As bicicletas fazem uma grande diferença especialmente na vida das meninas, que muitas vezes têm ainda menos tempo para a escola porque precisam ajudar mais em casa, no campo ou no transporte de água. Elas ainda ficam mais expostas à violência em longos trajetos. As bicicletas ajudam a tornar o caminho para a escola mais seguro. Isso já foi demonstrado em projetos realizados em diferentes países, como Zâmbia, Índia e Malawi, onde a ausência escolar das meninas caiu desde que centenas delas passaram a usar bicicletas. E não para por aí: houve um aumento na pontualidade e nas notas.

3. Repressão de ciclistas por carros

Em contraste, quase não há ciclistas em muitas cidades dos EUA. Lá, os carros são de longe o meio de transporte mais presente, e até jovens de 16 anos já vão para a escola de carro. Na terra do Tio Sam, os ciclistas vivem perigosamente.

Em algumas cidades, como Nova York, no entanto, tem havido um renascimento da cultura do ciclismo nos últimos anos. Cidadãos e políticos se mostram empenhados com a causa e, com a criação de mais ciclovias e o estabelecimento de sistemas de aluguel de bicicletas, mais pessoas voltaram a pedalar.
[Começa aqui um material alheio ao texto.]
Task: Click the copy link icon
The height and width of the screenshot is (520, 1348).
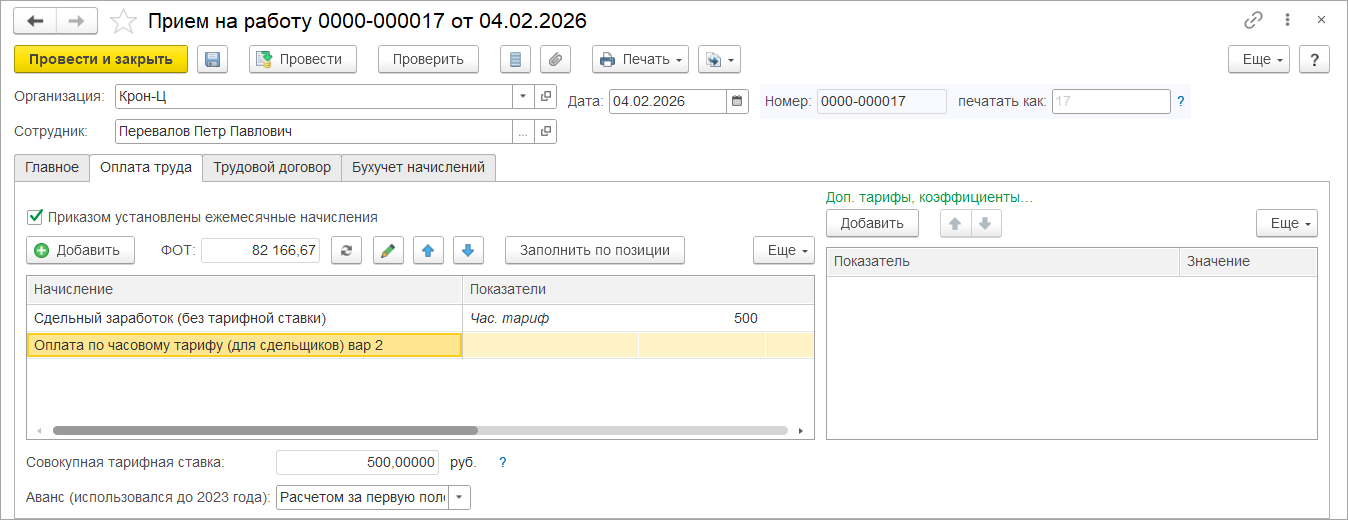Action: tap(1253, 20)
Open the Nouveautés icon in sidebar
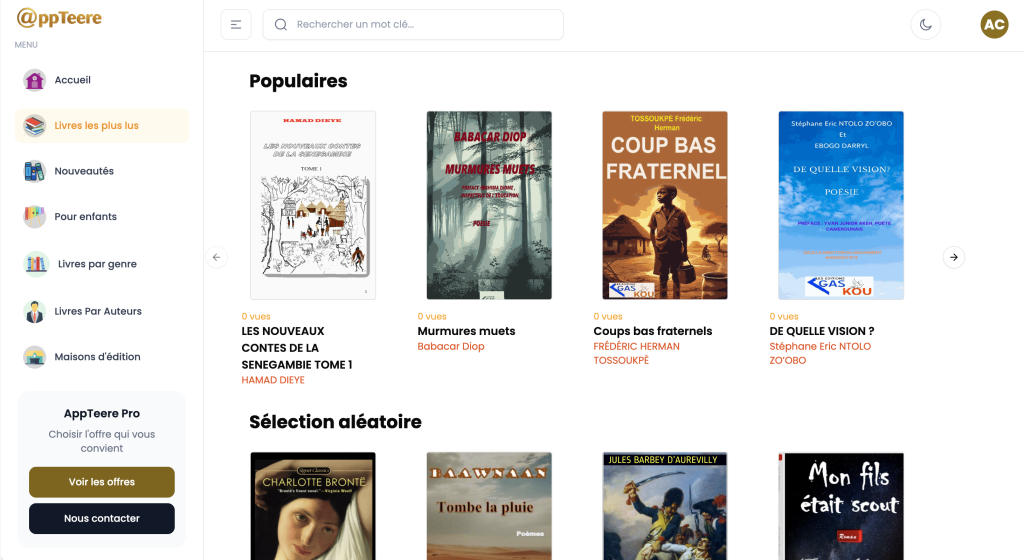The image size is (1024, 560). click(35, 171)
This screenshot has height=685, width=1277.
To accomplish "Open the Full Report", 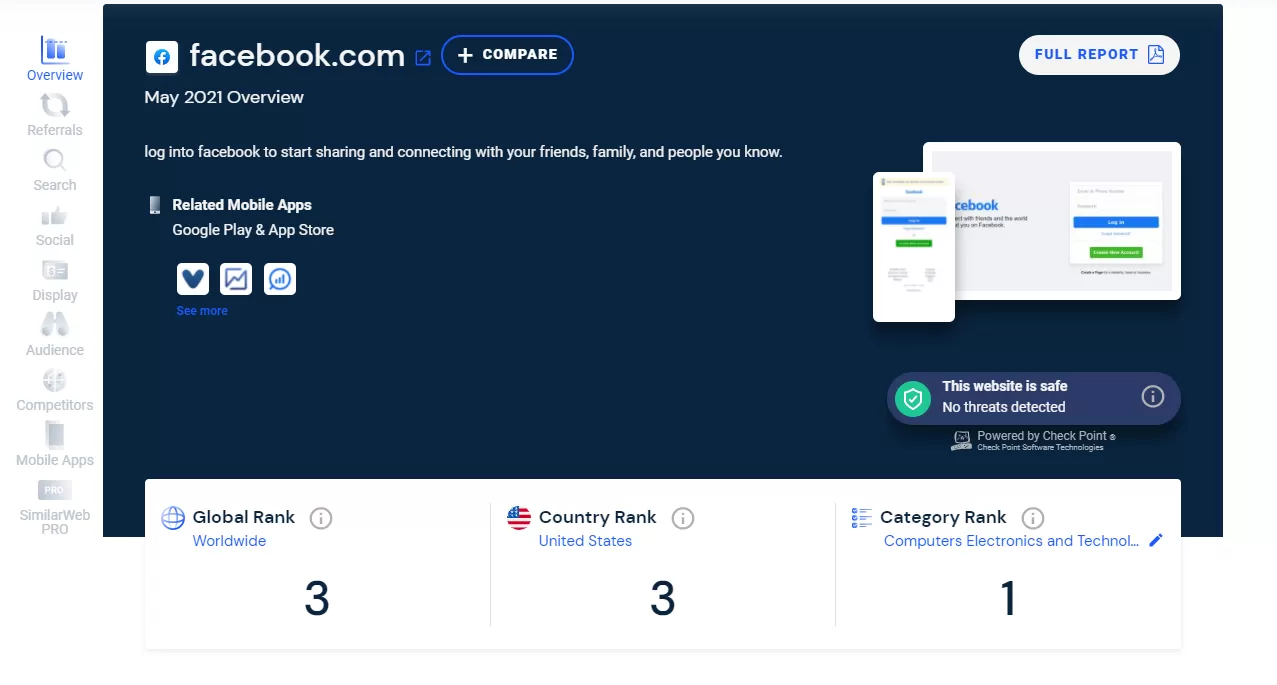I will point(1098,55).
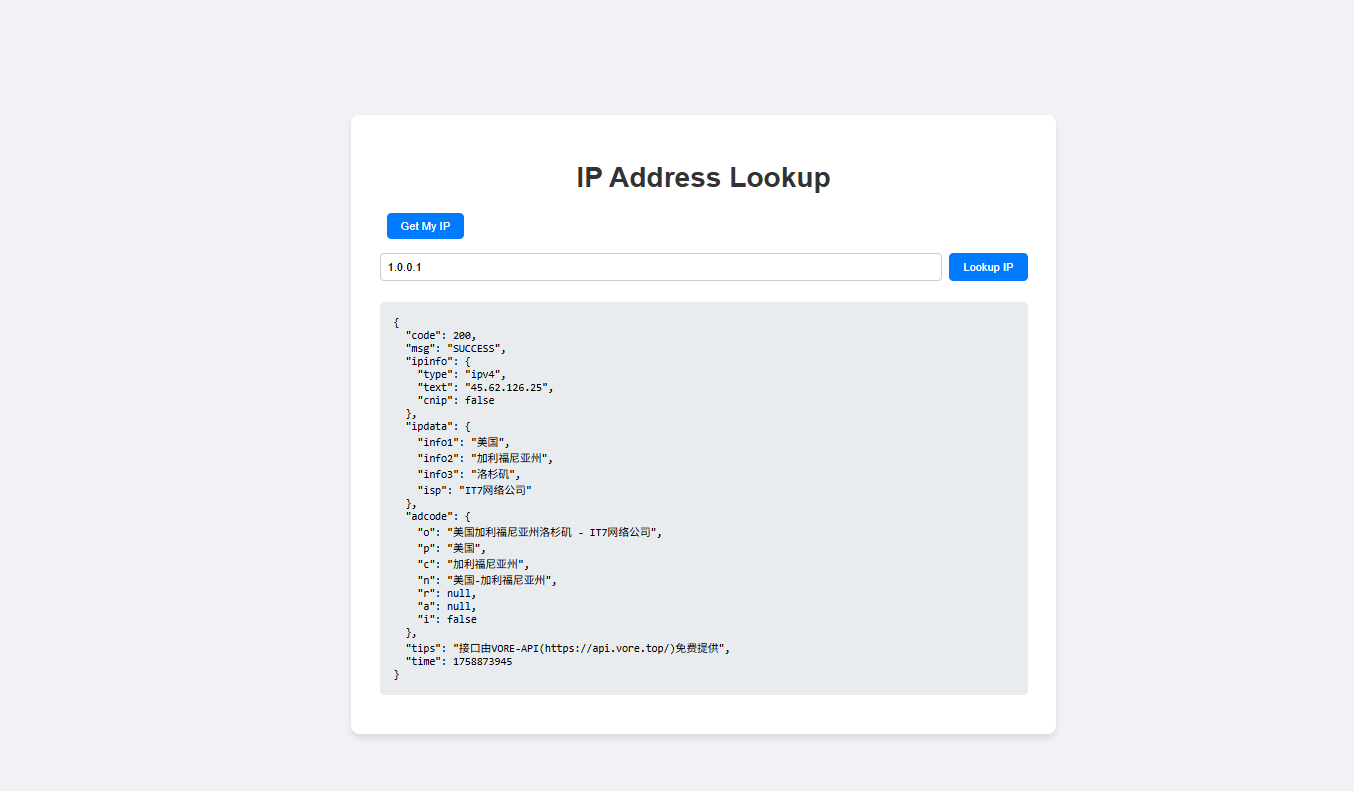Click the "n": "美国-加利福尼亚州" line
1354x791 pixels.
[487, 580]

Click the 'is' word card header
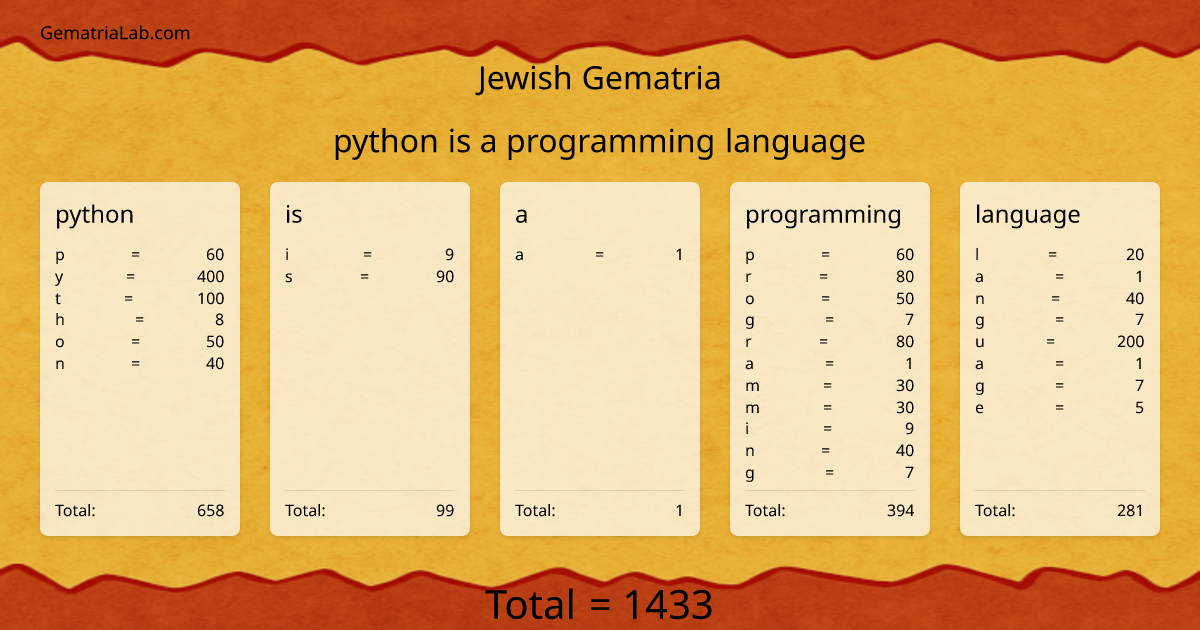coord(292,214)
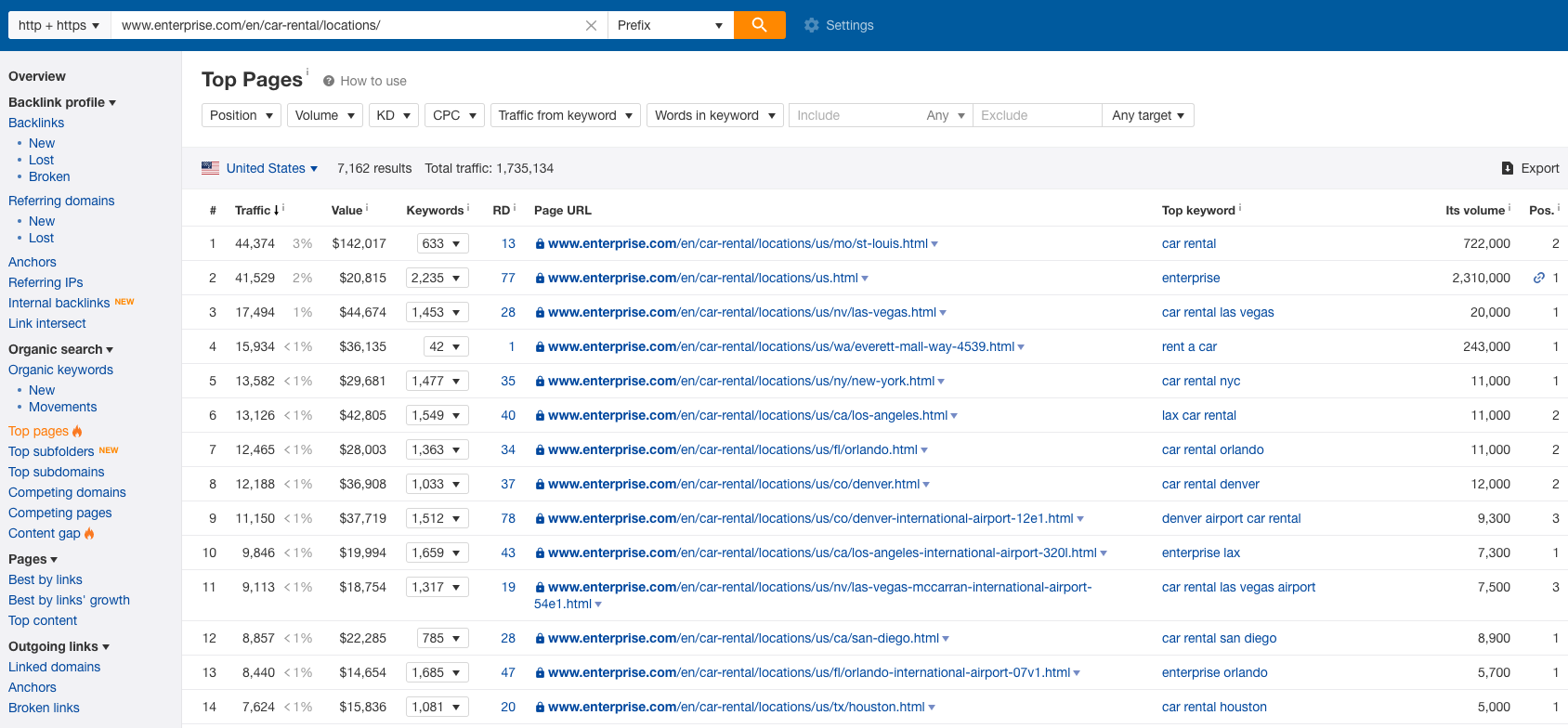
Task: Click the link icon in enterprise row
Action: point(1539,278)
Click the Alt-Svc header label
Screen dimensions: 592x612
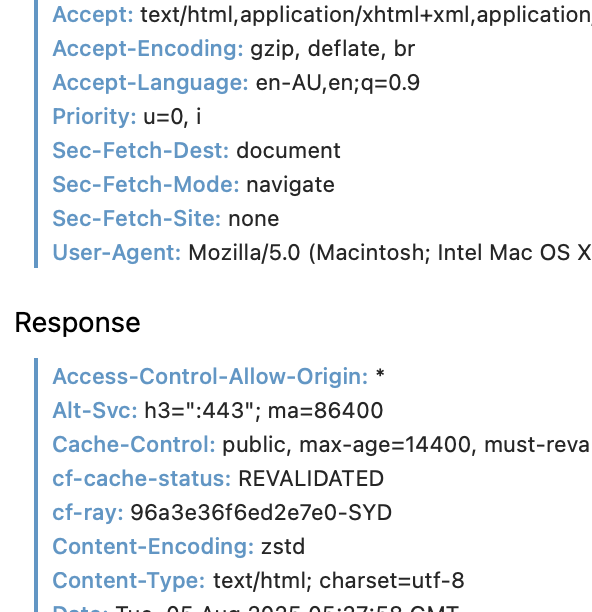[x=95, y=411]
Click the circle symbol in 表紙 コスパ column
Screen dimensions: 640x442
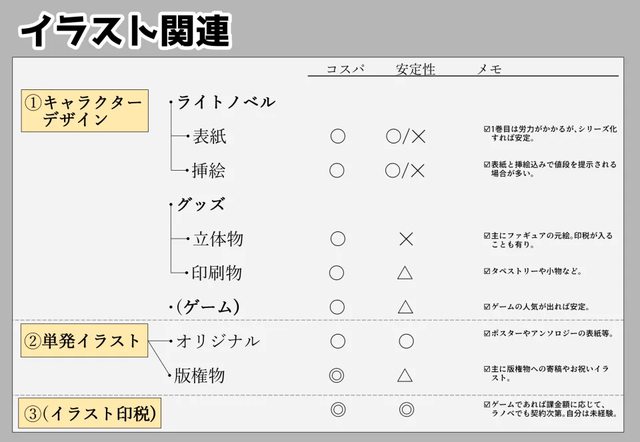click(x=338, y=136)
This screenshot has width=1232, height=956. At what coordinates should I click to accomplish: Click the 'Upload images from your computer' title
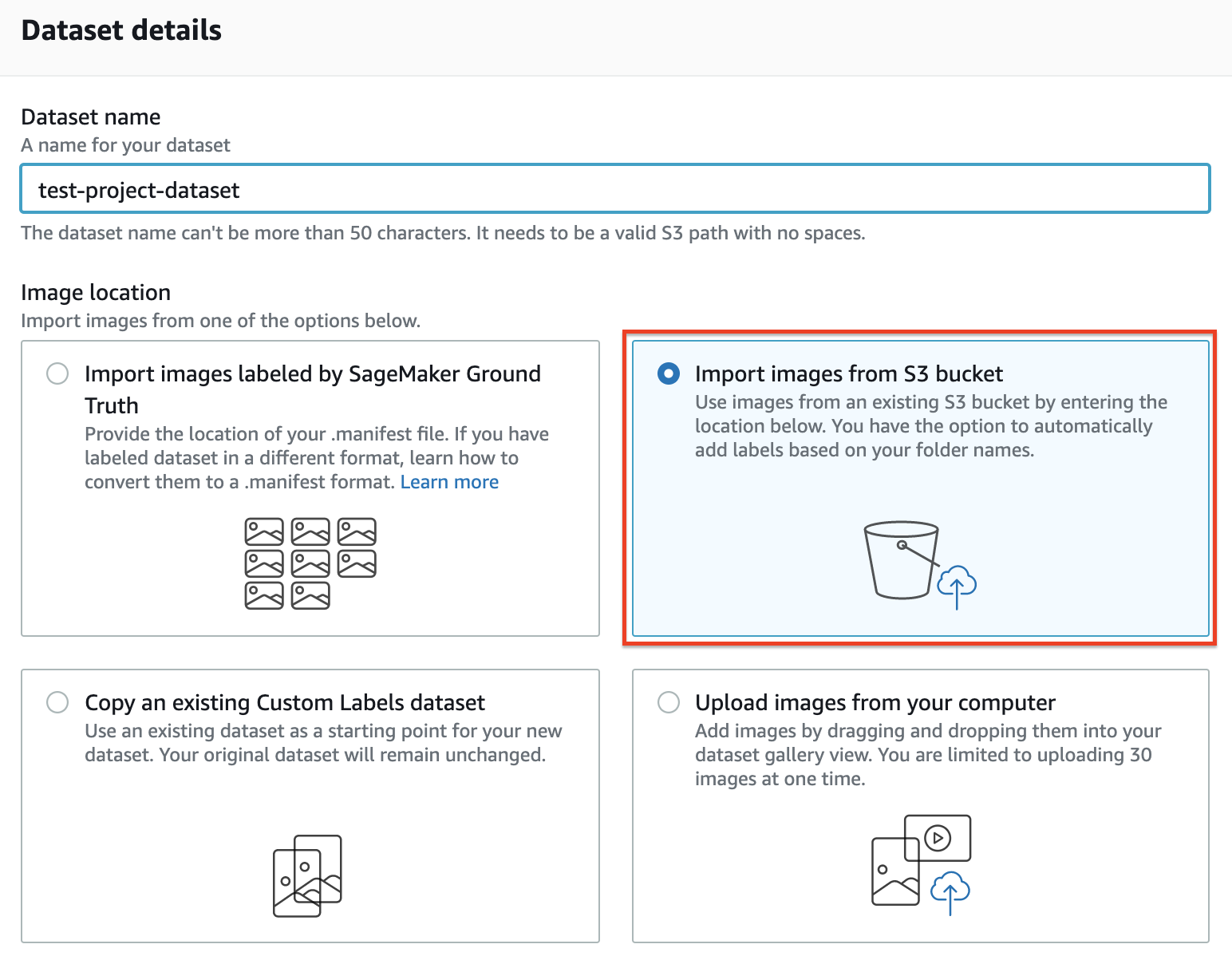click(875, 702)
4. Andar de bicicleta aumenta a qualidade de vida

Em uma comparação global, quem mais pedala são os holandeses. Após a crise do petróleo na década de 1970, cidadãos e políticos se engajaram na expansão de uma rede nacional de ciclovias, algo único no mundo. Isso também inclui grandes estacionamento para bicicletas nas estações de trem.

O reflexo disso é que hoje, seja criança ou aposentado, cada um dos cerca de 17 milhões de holandeses possui, estatisticamente, 1,3 bicicleta per capita. E como os ciclistas têm a preferência no trânsito, os acidentes envolvendo bicicletas na Holanda são menos comuns do que em outros lugares.

Políticos holandeses, em particular, adoram ser fotografados andando de bicicleta. As ciclovias do país são atualmente um modelo para os planejadores urbanos em todo o mundo.

5. Mais ciclovias por conta da pandemia

Durante a pandemia de covid, muitos evitaram usar meios de transporte público, como ônibus e trem. Como alternativa, mais pessoas adotaram a bicicleta para locomover e manter a forma.

Muitos prefeitos apoiaram a tendência com a implantação de ciclovias nas ruas e limites de velocidade para carros. Ao mesmo tempo, houve uma queda no número de acidentes de trânsito, assim como nos índices de ruído, poluição do ar e emissões de CO2.

Na América Latina, um grande exemplo pode ser observado em Bogotá. Nos últimos anos, a capital colombiana conseguiu expandir significativamente o tráfego de bicicletas, tornando-se pioneira na América do Sul.

Na Europa, quem também vem servindo de modelo é a capital francesa. Paris dá uma verdadeira mostra de como uma rápida reviravolta no trânsito é possível, com limite de 30 quilômetros por hora na cidade, muitas novas ciclovias e ruas fechadas para carros.

No futuro, muitas outras cidades europeias também devem se tornar ainda mais adaptadas para os ciclistas, pois até 2030, o Parlamento Europeu pretende dobrar a participação de bicicletas no trânsito.

6. E-bikes e melhor infraestrutura fortalecem o ciclismo

No mundo todo, o ciclismo tem sofrido mudanças impulsionadas pelos motores elétricos. Com as bicicletas elétricas, são possíveis distâncias maiores, longas subidas e transporte de cargas. Embora elas sejam significativamente mais caras, a oferta é cada vez maior, incluindo modelos com baterias e armações mais leves.

Na Holanda, Alemanha e países escandinavos, uma em cada duas bicicletas novas é elétrica. Elas geralmente atingem uma velocidade de 25 quilômetros por hora, com os modelos mais rápidos chegando a até 45 quilômetros por hora.

A tendência para as bicicletas elétricas é particularmente visível na capital dinamarquesa. Em Copenhague, cada vez mais pessoas adotam as e-bikes para levar crianças à escola ou para transportar compras.

Entregadores de encomendas, serviços de entrega e trabalhadores manuais também têm usado cada vez mais bicicletas cargueiras para se locomover pela cidade. De acordo com um estudo financiado pela União Europeia, mais de metade de todo o transporte nas cidades europeias poderá ser transferido para bicicletas de carga no futuro. Isso se aplica a transportes de até cinco quilômetros e 200 quilos de peso.